The EU’s choice between Duda and Orban

Meanwhile, the European Union has markedly denounced Lukashenko’s victory and is preparing individual sanctions. Favourability of sanctions was unanimous, despite Hungary’s fascist PM Viktor Orban’s reservations about neglecting one of his closest allies. Orban insists that the EU must sustain open dialogue and will be reluctant to join bloc-wide support for Svetlana Tikhanovskaya.

Polish Prime Minister Mateusz Morawiecki has charged the EU’s stance. Even President Andrzej Duda, who is no reputable champion of human rights, has expressed the need for urgent action against Lukashenko.

This leaves the EU between a rock and a hard place. It can either satisfy Andrezj Duda and take stringent action against Lukashenko and Putin, or else his ferocious anti-Brussels campaign will be reignited. Alternatively, the bloc can satisfy Orban, who campaigned on the same isolationist platform, with a soft approach to Belarus.

What is Turkey’s stance in the Belarus election?

An intervention to look out for is from Turkey, who are also facing EU sanctions over their recent activity in Greek waters. Incidentally, Turkey and Belarus have become recent allies, when at trade talks in 2019, Turkish President Recep Tayyip Erdogan proclaimed his deep recognition of Belarusian independence.

Erdogan was, of course, provoking Russia, with whom he is fighting a proxy war in Libya. By seeking Russian military aid, Lukashenko could end his allyship with Erdogan, who may find himself involved in a new conflict in Eastern Europe.

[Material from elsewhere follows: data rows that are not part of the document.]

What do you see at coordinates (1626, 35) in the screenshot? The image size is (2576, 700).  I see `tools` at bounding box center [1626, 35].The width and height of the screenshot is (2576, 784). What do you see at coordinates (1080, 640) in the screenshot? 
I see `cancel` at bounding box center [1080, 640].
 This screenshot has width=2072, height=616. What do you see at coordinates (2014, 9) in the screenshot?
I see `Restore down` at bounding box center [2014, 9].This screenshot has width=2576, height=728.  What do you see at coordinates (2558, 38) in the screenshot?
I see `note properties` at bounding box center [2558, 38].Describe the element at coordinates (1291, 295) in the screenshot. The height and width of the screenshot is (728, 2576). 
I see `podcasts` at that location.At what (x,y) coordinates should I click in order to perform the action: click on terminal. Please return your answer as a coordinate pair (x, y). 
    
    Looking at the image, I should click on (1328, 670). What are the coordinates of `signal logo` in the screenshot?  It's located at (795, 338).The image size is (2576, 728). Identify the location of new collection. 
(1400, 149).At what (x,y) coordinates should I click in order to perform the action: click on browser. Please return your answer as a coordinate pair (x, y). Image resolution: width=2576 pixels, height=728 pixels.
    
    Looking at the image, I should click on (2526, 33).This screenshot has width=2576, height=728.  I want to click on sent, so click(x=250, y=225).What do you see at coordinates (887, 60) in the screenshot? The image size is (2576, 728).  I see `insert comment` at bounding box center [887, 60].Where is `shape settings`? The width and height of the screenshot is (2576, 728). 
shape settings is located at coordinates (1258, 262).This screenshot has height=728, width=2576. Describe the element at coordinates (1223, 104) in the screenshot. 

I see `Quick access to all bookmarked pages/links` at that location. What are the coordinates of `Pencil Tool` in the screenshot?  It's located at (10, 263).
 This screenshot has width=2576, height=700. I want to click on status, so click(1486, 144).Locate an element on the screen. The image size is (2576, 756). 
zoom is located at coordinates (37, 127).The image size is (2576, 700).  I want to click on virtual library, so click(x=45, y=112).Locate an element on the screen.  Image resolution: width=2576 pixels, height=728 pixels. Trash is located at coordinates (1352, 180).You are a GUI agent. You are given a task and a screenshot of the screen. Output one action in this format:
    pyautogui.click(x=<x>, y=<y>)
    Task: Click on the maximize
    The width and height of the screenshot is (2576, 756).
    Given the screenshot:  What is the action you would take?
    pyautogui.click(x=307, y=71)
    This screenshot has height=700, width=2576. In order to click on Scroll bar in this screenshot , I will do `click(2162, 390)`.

Belarusians can smell revolution in the air, for protests are igniting all over the world, energising each other and inspiring action. On Monday, Thailand’s biggest anti-government demonstration in years rattled the streets of Bangkok, whilst anti-Putin marches that have recently stormed throughout Russia’s far east have taken a turn to stand in solidarity with Belarus. Protests in Beirut have resulted in the so-far so-genuine resignation of the corrupt Lebanese government, albeit only after the country’s biggest explosion in history killed more than 200 citizens.

Lukashenko’s resignation may seem inevitable, but time is running out for the Belarusian people to determine their own future. Without a prompt transition away from tyranny, Belarus could find itself under the influence of a whole host of the world’s most dangerous megalomaniacs.